The media is partial in its bias toward clicks and ratings. It feeds the most vacuous whims of humanity. But this doesn’t change that audiences tune into the media, the media doesn’t tune into audiences. The privilege of exposure is earned. Viewers lend their ears to individuals that speak to them. Whether told lies, facts, ethics, or truth it often doesn’t matter. They feel they are being represented. They are human.
This obsession of shielding people from lies is dangerous because it requires someone to curate what is untrue. I am skeptical of those eager to give anyone too much of this power, humans cannot so easily discern what may be a lie. Generations assumed with resolute certainty the earth was the center of the universe. And Mr. Van Norden fails to deliver on his article’s title because he is mindful of this. He does not suggest a policy for private or government institutions to restrict the spread of lies. There is no need. In reality curation is happening in a natural way (i.e. the example of ABC cancelling Roseanne).
Mr. Van Norden is right to have something against Kirk Cameron’s misunderstanding of evolution. But Cameron speaks to a Christian audience. Their concern is less about the technical facts of evolution and more about their fading influence on the nation’s religious tradition. There is subtext at play here.

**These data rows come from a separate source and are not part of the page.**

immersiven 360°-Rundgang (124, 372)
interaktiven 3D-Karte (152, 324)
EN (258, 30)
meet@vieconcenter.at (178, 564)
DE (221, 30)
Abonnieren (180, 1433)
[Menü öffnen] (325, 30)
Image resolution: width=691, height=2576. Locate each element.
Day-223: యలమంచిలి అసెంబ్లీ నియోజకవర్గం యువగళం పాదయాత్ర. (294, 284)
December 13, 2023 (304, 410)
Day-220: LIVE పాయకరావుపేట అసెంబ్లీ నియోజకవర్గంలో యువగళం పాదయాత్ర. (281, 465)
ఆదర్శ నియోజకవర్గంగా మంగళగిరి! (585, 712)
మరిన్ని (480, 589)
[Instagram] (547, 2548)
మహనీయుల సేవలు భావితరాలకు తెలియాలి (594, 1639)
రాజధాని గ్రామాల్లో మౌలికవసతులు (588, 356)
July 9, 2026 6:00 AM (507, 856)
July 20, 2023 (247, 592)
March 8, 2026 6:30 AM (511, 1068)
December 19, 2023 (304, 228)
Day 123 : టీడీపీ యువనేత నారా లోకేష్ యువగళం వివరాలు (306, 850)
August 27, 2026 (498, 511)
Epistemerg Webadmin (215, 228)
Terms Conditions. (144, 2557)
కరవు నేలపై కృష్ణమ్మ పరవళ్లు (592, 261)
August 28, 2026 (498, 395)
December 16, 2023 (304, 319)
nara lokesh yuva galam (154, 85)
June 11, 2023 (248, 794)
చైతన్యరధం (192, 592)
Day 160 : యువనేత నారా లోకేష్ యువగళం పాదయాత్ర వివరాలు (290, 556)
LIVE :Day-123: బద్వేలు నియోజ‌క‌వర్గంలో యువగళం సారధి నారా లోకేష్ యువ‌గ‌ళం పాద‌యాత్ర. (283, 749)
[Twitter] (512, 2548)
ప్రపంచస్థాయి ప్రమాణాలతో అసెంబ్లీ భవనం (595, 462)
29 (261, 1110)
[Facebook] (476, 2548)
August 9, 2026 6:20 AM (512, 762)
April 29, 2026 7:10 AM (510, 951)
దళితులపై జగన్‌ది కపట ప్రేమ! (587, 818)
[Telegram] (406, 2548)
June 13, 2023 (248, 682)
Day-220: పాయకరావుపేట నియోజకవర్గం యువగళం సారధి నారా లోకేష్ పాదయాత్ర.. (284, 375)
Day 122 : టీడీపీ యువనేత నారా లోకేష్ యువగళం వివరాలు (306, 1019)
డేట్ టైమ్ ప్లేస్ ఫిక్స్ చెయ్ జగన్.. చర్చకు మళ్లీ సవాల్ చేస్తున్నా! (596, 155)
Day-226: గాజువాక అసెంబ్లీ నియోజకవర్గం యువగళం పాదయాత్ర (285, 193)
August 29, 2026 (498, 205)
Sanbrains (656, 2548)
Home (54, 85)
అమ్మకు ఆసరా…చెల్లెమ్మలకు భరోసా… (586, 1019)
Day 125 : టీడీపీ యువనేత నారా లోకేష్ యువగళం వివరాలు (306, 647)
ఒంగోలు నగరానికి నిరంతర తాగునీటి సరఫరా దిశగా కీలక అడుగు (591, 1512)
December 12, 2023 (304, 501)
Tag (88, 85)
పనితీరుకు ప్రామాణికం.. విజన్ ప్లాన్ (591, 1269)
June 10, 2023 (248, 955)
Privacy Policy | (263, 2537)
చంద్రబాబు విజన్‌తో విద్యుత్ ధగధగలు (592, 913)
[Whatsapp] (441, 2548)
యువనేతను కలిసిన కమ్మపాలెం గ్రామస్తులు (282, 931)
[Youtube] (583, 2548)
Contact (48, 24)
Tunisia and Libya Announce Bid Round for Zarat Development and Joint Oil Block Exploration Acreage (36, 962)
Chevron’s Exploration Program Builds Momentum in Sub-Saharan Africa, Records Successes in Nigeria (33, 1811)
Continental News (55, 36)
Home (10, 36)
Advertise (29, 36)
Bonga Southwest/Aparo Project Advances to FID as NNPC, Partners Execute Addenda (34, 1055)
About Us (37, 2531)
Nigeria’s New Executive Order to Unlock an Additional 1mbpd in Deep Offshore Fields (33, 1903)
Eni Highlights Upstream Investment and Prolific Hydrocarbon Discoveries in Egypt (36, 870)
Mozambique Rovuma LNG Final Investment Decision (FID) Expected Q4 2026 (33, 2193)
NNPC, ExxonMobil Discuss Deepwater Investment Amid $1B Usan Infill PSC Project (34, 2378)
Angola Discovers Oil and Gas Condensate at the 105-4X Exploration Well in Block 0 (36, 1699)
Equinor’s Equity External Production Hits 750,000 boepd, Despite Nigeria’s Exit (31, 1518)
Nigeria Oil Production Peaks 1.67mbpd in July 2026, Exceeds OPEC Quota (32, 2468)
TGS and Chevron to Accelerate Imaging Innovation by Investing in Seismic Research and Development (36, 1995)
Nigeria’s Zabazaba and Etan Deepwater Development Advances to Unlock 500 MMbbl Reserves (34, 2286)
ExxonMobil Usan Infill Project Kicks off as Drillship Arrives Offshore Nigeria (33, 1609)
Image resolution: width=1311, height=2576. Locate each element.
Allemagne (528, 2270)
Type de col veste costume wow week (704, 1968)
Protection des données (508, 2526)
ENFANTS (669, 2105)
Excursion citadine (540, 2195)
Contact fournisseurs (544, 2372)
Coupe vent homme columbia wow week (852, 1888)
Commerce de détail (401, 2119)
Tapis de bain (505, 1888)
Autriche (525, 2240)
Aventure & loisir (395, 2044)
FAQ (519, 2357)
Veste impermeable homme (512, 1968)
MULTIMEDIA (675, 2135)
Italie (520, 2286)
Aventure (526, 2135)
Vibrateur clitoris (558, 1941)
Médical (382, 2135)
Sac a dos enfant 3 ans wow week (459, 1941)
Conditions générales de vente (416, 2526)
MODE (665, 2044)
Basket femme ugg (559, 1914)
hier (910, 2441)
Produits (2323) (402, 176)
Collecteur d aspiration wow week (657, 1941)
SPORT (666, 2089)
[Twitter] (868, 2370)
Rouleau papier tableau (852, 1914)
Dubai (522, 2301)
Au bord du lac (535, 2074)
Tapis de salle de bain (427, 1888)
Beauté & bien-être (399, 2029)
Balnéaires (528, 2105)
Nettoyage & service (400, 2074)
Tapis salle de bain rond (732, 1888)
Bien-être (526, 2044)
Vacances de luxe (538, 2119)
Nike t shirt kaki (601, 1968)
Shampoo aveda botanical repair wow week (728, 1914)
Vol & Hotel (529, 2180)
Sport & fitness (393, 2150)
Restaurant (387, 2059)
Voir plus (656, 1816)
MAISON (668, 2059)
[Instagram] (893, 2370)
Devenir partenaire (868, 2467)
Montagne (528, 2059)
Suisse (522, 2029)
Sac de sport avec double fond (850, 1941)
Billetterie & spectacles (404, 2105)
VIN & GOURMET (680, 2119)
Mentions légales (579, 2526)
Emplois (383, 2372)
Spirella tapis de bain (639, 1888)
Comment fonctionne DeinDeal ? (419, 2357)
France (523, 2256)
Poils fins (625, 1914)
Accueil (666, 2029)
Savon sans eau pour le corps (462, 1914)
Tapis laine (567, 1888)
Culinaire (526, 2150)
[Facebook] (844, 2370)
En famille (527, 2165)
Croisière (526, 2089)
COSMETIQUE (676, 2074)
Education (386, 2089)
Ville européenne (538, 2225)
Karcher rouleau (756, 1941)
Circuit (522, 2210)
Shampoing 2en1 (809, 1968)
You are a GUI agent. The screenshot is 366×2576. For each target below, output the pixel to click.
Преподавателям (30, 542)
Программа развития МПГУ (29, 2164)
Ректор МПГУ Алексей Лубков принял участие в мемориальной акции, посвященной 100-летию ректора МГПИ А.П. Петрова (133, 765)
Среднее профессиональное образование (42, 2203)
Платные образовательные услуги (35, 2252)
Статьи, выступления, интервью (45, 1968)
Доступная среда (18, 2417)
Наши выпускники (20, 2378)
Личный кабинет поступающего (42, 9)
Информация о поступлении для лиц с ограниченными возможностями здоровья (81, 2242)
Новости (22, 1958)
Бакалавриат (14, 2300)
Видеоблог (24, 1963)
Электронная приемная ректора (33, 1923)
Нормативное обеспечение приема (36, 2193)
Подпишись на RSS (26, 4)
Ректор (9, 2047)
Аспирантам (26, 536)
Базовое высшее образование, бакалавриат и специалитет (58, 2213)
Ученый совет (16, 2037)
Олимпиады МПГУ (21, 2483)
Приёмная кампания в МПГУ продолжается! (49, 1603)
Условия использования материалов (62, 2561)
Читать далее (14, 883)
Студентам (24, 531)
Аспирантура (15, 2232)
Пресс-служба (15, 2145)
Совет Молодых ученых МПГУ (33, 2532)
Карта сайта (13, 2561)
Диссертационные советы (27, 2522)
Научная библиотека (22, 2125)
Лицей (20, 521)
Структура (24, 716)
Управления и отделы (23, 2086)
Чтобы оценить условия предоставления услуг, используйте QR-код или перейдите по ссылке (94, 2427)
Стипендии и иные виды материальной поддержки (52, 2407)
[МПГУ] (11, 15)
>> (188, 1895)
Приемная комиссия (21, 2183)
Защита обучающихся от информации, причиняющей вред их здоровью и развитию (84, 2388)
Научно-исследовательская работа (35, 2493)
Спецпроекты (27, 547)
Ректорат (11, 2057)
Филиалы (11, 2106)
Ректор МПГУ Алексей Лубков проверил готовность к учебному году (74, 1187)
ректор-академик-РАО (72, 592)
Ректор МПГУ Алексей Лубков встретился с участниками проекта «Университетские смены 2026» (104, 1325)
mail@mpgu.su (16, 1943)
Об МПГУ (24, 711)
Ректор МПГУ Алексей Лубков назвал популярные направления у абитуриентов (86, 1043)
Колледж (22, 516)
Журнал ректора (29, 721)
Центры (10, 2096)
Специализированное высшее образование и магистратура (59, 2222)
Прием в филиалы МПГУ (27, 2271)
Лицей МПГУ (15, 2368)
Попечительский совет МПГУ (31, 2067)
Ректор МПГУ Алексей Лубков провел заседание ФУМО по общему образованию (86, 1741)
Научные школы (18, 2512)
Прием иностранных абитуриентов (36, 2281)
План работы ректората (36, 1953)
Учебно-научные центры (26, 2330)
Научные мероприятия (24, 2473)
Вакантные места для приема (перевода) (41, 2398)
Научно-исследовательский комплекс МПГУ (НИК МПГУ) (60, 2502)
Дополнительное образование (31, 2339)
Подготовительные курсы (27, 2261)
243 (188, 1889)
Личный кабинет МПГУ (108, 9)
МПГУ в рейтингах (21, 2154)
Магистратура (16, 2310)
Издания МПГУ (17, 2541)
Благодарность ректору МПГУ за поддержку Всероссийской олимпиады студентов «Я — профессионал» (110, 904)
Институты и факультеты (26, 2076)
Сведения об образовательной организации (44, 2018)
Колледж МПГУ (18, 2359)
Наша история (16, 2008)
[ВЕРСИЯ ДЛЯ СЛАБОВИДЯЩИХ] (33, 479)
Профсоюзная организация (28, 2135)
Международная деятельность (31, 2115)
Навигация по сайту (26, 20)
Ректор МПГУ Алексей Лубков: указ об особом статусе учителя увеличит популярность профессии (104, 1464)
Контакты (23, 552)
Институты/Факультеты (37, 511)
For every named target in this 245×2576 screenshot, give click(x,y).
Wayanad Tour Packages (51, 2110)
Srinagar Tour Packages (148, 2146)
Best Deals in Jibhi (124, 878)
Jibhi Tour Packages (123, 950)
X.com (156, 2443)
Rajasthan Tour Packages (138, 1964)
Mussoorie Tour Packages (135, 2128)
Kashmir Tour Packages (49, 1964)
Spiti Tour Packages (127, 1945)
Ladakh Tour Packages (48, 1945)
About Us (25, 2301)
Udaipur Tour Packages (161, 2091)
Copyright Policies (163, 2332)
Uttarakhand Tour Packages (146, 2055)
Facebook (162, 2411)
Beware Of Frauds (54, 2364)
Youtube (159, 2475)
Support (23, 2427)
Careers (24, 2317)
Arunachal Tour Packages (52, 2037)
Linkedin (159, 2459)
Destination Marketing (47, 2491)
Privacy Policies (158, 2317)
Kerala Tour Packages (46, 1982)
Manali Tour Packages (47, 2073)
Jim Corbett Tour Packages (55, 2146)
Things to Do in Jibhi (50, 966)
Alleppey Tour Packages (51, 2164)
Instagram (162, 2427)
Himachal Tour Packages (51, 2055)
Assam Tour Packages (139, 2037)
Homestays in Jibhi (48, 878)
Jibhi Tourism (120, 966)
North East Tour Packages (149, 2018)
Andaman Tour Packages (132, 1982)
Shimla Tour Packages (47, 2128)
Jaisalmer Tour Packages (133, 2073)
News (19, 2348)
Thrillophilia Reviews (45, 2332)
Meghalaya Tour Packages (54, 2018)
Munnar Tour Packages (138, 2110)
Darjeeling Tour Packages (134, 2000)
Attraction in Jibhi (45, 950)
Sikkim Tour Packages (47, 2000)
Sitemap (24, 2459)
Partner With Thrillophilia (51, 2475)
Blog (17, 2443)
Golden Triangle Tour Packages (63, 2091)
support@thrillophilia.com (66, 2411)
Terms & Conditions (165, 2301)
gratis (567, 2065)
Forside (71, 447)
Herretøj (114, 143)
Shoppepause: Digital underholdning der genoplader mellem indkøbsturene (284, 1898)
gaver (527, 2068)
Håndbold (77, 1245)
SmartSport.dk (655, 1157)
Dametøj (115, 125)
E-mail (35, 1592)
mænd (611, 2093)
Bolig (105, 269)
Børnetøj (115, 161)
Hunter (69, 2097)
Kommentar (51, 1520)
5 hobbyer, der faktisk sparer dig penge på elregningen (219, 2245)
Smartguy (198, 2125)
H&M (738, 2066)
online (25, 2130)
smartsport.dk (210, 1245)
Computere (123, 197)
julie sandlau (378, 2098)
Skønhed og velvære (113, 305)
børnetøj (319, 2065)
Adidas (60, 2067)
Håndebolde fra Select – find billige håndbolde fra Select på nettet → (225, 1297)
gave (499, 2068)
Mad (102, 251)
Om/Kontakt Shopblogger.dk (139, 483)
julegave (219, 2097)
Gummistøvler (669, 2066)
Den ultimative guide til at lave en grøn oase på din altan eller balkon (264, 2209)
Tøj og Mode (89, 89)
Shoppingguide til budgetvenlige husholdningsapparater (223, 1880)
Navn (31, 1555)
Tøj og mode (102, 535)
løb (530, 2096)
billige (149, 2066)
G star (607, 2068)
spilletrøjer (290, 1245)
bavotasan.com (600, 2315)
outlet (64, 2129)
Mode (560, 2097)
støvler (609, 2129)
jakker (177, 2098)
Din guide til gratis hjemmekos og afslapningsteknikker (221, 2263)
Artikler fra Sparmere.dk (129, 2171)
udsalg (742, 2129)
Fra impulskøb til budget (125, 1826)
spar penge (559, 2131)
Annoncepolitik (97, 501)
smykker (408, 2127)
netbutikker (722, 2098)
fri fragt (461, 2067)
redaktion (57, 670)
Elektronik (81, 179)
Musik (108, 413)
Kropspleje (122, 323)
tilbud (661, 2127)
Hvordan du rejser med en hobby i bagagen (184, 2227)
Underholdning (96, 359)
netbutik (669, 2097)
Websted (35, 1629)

When Trump talks about “The Wall” he’s giving a low resolution solution to an issue that people feel is a problem, immigration. This is a similar tactic Bernie Sanders employed, repeating a glib scapegoat for working class plight. The “One Percent”. But if there’s one good billionaire in that one percent then not all of them can be evil. His message omits detail to speak to the truth.
You can call out Trump for a lie but you cannot as surely condemn those listening. His base is looking for explanations to things they do not understand. Which this is okay, these are complicated issues. So complicated that even the opposition isn’t providing a satisfactory counterpoint. If they were ears would be honed in on that signal.
Truth needs feeling out. Even the best of us may be lying without being aware. Cue the millennia of people that “lied” about the earth being flat. We do not know our own ignorance until we have to defend it. If you know better than Trump then fight back. Force him and his supporters to play defense. You may have to fight dirty with marketing, slogans, propaganda, simplification, scapegoating… But the fight must be fought. If he repeats lies then repeat truth.
Speech is the field where matters are settled to avert the fields of battle. It is a fearful and ignorant man who assumes he has nothing to learn even from the most shameful of humans. It would seem wise of us to declare that all those who listened to Hitler were demons, but we’d be wrong to. Demons are not people, but they do influence us. And they’re so easy to listen to, speaking to our basest needs, speaking to truth without uttering an honest word.
Free speech is necessary. Absolutely. But I admit, it will do us no good if we fail to listen and listen close when one speaks. Even if you silence the liars you’re still left with their audience. And if you weren’t listening for what truth the devil twisted, you’ll have no clue how to talk to them.